You may not realize this since the initial effect of drinking alcohol is relaxation.This can help you fall asleep quickly after drinking, but your rest will be fragmented and unrefreshing. This effect is even more common in people with high alcohol consumption as it often goes hand in hand with insomnia. If you drink a lot of alcohol at night, you are also more likely to wake up in your sleep to go to the bathroom which can reduce the quality of sleep.Sleep and anxiety are closely related. If you have trouble sleeping, your anxiety may increase and if you have a lot of anxiety, you may have trouble sleeping.
In fact, sleep interruption can coexist with almost all mental health conditions. Research shows that the type of sleep interruption varies depending on the type of anxiety.People with state anxiety (anxiety due to a current situation) tend to have more trouble falling asleep. People with trait anxiety (a personality that is more anxious) often have more trouble staying asleep. Along with problems falling asleep or staying asleep, bad sleep habits can also adversely affect mental health.
Studies have linked poor sleep hygiene to poorer mental wellbeing.Sharing a bed, whether with a human being or a four-legged friend greatly reduces the quality of sleep especially if your partner snores, fills you with people, hogs the sheets or otherwise makes you feel uncomfortable. You and your human partner may also have different preferred sleeping conditions such as temperature, light and noise level.You know that a cup of coffee before bed is a bad idea but did you know that the half-life of caffeine is three to five hours? This means that only half of the dose is eliminated during that time leaving the remaining half to remain in the body. That's why a cup of coffee in the late afternoon can disturb sleep later that night.Caffeine has been associated with having more difficulty sleeping, less total sleep time and worsening perceived quality even more in older adults as this demographic tends to be more sensitive to this substance.If I can't sleep it's often because I'm so stressed - you're not alone. About 43% of US adults say stress has kept them up at night at least once in the past month.

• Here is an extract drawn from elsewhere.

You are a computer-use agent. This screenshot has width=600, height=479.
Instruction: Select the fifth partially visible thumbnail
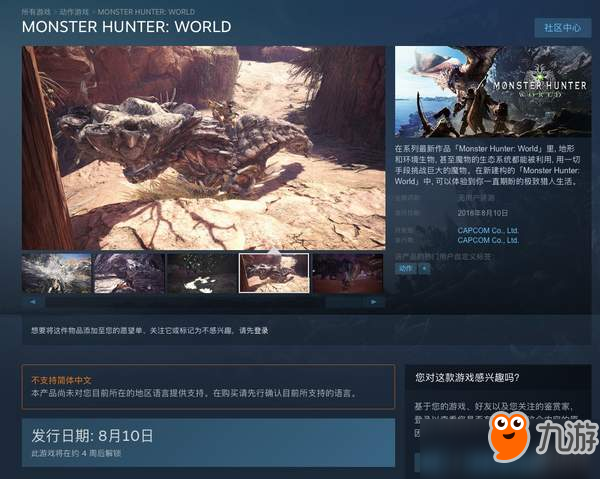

Body temperature and heart rate drop naturally as you fall asleep.Exercise increases both of those bodily functions and stimulates the entire nervous system making it difficult to sleep. Some of the most common reasons for insomnia even when you're tired include being under a lot of stress, having an irregular sleep schedule or poor sleep habits, mental health problems, physical illnesses, medications and sleep disorders.If you wake up during the night this could be because you're getting older, a medication you're taking, your lifestyle such as drinking alcohol before bed or taking a lot of naps or an underlying condition. Try to correct bad sleep habits and check if your sleep improves.If not a healthcare provider can help determine the cause of your sleep problems. Anxiety & Depression Association of America.We often say that we feel tired but in reality to fall asleep we need to be “sleepy”.
But how can we tell the difference? As you've probably experienced you may feel exhausted but then get into bed and sleep doesn't come.This may be because you have actually associated your bed with vigilance and anxiety around sleep so as a result you wake up at the wrong time. If you're having trouble going back to sleep try focusing on breathing meditating or practicing another relaxation technique.Research shows that melatonin can help you fall asleep a little faster and keep you sleeping longer but results can vary greatly depending on the product you buy. A specialist will monitor your sleep patterns brain waves heart rate rapid eye movements and more using monitoring devices connected to your body.You bad sleeping at night makes you feel tired in the morning and any energy you have runs out quickly throughout the day. This physiological change keeps you stimulated and alert and may explain why you feel tired but can't sleep.A Sleep Center can also provide you with equipment to monitor your activities (awake and asleep) at home.
Going to bed without having experienced any of these signs may make it less likely for you to fall asleep quickly and more likely for you to be lying awake thinking about not sleeping.It is important to note that other factors including sleep disorders and depression can also make it difficult for someone to get some shut-eye.